Tropensturm „Wipha“ fordert Todesopfer:
Chinese auf Phuket von Baum erschlagen
PHUKET – Ein chinesisches Ehepaar wurde am Sonntag auf der thailändischen Urlaubsinsel Phuket von einem umstürzenden Baum getroffen, als der Tropensturm „Wipha“ mit starken Winden und heftigen Regenfällen über die Region fegte. Der Mann erlag noch im Krankenhaus seinen schweren Verletzungen, seine Frau wurde lebensgefährlich verletzt. Die Behörden warnen vor weiteren Gefahren, während der Sturm auf Nordvietnam zusteuert.
Tragödie am Strand:
Baum kracht auf ruhendes Paar
Laut Polizeiangaben hielten sich die beiden Touristen auf der kleinen Insel Hey Islet auf, als plötzlich ein morscher Baum den starken Böen nicht mehr standhielt und auf sie stürzte. Rettungskräfte eilten sofort herbei, doch für den Mann kam jede Hilfe zu spät. Seine Frau wurde mit schweren Verletzungen ins Krankenhaus gebracht.
Chaos auf Phuket:
Stromausfälle, beschädigte Autos und Boot in Not
Der Sturm hinterließ eine Spur der Verwüstung:
• Mehrere Stromausfälle legten Teile der Insel lahm
• Zahlreiche Autos wurden durch herabstürzende Äste beschädigt
• Ein Longtail-Boot mit fünf Passagieren trieb nach Motorschaden bei Mai Thon Island hilflos im stürmischen Meer – die Marine konnte alle Insassen retten
Die Hafenbehörde hatte bereits am Samstag eine Warnung für alle Schiffe herausgegeben und dringend davon abgeraten, bis Dienstag aufs Meer hinauszufahren.

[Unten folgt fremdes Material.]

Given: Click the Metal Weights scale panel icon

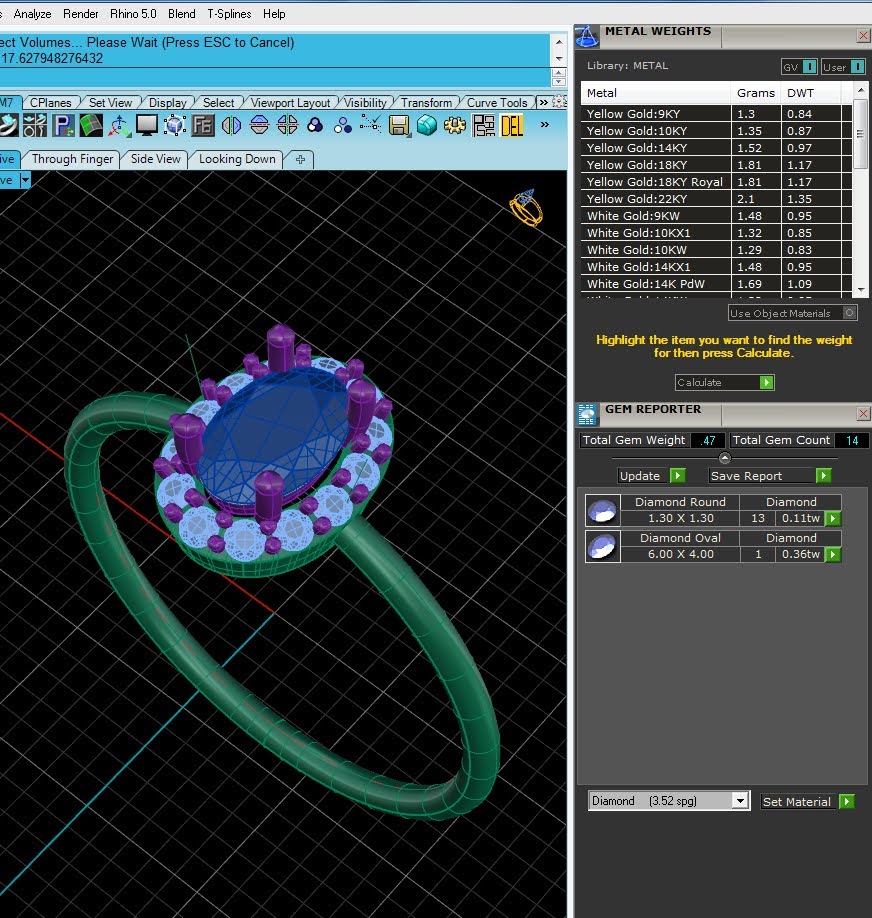Looking at the screenshot, I should (587, 36).
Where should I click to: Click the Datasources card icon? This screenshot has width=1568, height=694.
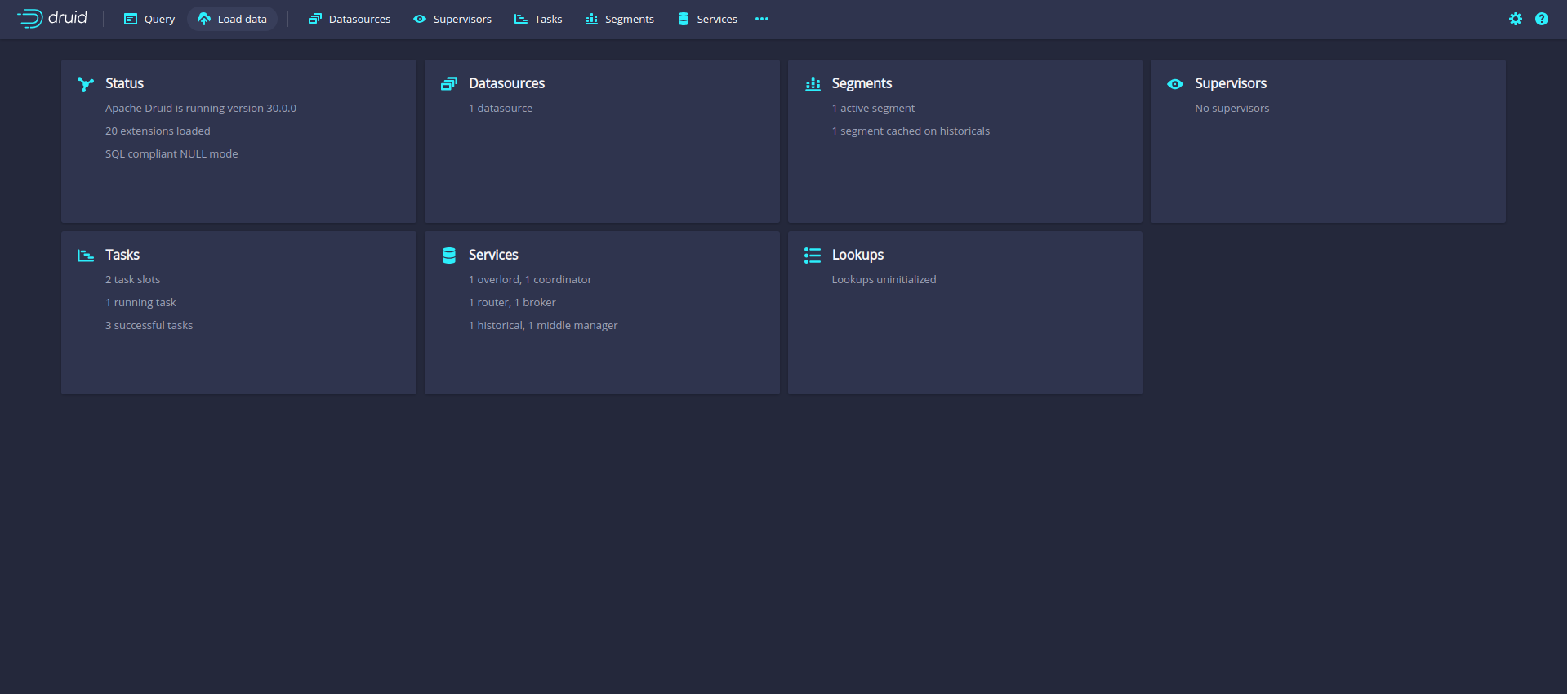(x=449, y=84)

Thailand in Alarmbereitschaft:
57 Provinzen vor Überflutungen gewarnt
Während „Wipha“ Richtung Golf von Tonkin und Nordvietnam zieht, bereitet sich Thailand auf weitere Folgen vor:
✔ In Chiang Mai stehen die Behörden bereit, Wasser aus den Mae-Ngad- und Mae-Kwang-Staudämmen abzulassen, um Platz für neue Regenmassen zu schaffen.
✔ 54 Notunterkünfte wurden eingerichtet, die bis zu 5.000 Menschen und 10.500 Fahrzeuge aufnehmen können.
✔ In Chiang Rai wurden Hindernisse in den Flüssen Kok, Ping und Mae Sai entfernt, um Überschwemmungen zu verhindern.
Das Katastrophenschutzministerium hat die Bevölkerung in 57 Provinzen gewarnt, insbesondere in der Nähe von Flüssen und Bergen, wo Sturzfluten und Erdrutsche drohen.
Sturmfolgen noch bis Donnerstag spürbar
Die Behörden rechnen damit, dass die Auswirkungen des Sturms noch bis Donnerstag anhalten werden. Die Rettungskräfte in Phuket sind in höchster Alarmbereitschaft, während die Aufräumarbeiten bereits begonnen haben.
Trauer um den getöteten Touristen
Die chinesische Botschaft wurde über den tragischen Vorfall informiert. Die thailändischen Behörden versichern, alle notwendigen Schritte einzuleiten, um die Familie zu unterstützen.